[Stored data]
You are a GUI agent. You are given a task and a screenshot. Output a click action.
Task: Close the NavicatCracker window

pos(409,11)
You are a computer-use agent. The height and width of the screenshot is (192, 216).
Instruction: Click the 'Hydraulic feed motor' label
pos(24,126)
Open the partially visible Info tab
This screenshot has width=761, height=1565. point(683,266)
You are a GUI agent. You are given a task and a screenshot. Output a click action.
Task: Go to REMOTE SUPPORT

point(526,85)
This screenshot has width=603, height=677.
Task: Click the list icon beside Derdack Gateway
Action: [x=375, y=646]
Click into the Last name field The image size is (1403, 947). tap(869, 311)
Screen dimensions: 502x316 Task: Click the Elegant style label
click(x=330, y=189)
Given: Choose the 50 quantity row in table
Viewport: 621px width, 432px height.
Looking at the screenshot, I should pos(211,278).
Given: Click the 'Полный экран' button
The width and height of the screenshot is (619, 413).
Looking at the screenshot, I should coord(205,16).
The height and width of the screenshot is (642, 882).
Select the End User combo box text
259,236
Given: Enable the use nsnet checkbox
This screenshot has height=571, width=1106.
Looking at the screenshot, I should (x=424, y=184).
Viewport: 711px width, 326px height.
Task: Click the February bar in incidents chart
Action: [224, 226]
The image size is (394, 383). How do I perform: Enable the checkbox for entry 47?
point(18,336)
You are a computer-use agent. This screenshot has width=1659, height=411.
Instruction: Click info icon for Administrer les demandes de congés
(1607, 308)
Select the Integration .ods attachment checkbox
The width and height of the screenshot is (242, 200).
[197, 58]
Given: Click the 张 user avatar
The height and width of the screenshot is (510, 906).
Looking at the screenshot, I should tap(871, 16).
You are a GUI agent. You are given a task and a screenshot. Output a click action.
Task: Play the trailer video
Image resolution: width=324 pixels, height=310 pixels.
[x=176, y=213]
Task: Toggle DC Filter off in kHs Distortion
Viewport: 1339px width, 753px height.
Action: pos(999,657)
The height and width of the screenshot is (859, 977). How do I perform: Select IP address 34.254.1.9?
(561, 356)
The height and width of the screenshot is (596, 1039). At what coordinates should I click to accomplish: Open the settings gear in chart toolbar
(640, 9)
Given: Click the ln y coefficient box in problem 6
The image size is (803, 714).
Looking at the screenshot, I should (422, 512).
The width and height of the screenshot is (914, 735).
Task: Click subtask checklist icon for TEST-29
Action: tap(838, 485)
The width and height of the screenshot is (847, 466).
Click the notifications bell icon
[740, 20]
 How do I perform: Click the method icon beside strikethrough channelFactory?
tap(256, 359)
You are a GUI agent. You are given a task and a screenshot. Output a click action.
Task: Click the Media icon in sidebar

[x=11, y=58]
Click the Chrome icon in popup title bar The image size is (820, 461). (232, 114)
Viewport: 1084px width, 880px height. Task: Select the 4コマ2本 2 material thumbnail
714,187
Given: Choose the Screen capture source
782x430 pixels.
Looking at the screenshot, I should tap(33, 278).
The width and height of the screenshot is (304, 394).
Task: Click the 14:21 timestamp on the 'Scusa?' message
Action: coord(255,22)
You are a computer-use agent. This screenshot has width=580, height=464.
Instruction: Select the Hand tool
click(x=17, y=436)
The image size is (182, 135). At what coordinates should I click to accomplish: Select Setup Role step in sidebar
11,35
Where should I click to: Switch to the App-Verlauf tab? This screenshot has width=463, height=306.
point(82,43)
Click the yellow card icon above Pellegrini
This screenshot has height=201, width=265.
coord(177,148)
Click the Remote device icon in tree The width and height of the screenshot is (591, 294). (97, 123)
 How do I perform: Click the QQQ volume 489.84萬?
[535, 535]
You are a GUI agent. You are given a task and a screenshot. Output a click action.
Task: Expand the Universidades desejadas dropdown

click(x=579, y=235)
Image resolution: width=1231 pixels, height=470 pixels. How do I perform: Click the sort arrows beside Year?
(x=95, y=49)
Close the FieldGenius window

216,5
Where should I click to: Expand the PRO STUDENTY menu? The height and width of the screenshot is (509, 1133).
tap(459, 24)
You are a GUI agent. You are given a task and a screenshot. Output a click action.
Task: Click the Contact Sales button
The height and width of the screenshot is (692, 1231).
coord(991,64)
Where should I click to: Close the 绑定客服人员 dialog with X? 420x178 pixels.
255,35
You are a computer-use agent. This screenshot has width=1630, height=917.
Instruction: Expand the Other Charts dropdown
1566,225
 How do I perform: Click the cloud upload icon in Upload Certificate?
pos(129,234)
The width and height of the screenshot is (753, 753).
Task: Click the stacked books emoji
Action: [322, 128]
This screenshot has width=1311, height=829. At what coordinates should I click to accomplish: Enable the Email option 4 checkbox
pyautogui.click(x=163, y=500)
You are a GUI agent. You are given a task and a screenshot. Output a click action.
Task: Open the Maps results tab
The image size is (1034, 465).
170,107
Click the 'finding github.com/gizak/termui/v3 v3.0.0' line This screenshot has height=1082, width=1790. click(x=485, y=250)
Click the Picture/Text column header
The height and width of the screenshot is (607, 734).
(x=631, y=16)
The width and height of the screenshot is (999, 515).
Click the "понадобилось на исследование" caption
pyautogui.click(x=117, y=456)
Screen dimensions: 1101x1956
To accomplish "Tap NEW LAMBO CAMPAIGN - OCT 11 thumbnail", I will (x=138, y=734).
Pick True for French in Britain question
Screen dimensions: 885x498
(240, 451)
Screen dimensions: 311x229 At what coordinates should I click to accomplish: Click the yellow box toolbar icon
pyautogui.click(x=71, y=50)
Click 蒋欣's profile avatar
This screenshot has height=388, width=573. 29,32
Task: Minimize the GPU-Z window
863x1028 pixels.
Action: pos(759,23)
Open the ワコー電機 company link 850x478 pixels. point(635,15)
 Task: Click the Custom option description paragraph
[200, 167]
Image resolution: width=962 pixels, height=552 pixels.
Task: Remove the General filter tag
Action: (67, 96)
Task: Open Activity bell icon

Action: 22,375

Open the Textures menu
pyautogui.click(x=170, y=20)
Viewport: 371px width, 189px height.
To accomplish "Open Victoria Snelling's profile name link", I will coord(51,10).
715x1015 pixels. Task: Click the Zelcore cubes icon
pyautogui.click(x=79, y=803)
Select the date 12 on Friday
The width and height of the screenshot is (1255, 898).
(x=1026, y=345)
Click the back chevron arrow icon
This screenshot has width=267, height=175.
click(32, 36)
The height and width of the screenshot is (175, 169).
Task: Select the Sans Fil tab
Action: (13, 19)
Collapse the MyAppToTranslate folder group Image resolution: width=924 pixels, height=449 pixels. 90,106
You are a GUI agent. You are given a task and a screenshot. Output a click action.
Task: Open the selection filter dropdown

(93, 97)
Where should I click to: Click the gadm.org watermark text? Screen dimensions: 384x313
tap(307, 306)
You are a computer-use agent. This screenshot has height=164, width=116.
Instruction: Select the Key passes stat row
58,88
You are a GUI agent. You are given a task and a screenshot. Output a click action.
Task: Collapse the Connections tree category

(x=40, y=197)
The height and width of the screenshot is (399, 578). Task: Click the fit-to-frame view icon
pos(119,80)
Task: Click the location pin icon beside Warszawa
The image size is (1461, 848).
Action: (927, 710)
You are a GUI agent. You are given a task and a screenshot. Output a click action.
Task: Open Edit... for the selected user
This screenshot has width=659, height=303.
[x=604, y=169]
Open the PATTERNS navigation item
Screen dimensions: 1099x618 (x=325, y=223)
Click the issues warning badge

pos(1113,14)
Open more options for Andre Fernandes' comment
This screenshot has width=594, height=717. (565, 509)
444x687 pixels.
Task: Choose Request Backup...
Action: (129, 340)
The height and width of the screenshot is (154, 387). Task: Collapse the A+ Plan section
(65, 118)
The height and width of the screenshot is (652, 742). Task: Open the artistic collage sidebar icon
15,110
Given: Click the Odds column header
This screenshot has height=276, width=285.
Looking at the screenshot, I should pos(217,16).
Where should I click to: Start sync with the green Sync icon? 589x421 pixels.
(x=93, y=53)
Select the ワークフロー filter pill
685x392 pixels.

* [Exercise brief]
Look above for the line with "Where should I click to: Close" and the line with "Screen dimensions: 1101x1956". Write out those two lines and all the lines between them, exactly, and no others.

* [Solution to the problem]
Where should I click to: Close the 绑定客服人员 dialog with X? 420x178 pixels.
255,35
You are a computer-use agent. This screenshot has width=1630, height=917.
Instruction: Expand the Other Charts dropdown
1566,225
 How do I perform: Click the cloud upload icon in Upload Certificate?
pos(129,234)
The width and height of the screenshot is (753, 753).
Task: Click the stacked books emoji
Action: [322, 128]
This screenshot has width=1311, height=829. At what coordinates should I click to accomplish: Enable the Email option 4 checkbox
pyautogui.click(x=163, y=500)
You are a GUI agent. You are given a task and a screenshot. Output a click action.
Task: Open the Maps results tab
The image size is (1034, 465).
170,107
Click the 'finding github.com/gizak/termui/v3 v3.0.0' line This screenshot has height=1082, width=1790. click(x=485, y=250)
Click the Picture/Text column header
The height and width of the screenshot is (607, 734).
(x=631, y=16)
The width and height of the screenshot is (999, 515).
Click the "понадобилось на исследование" caption
pyautogui.click(x=117, y=456)
Screen dimensions: 1101x1956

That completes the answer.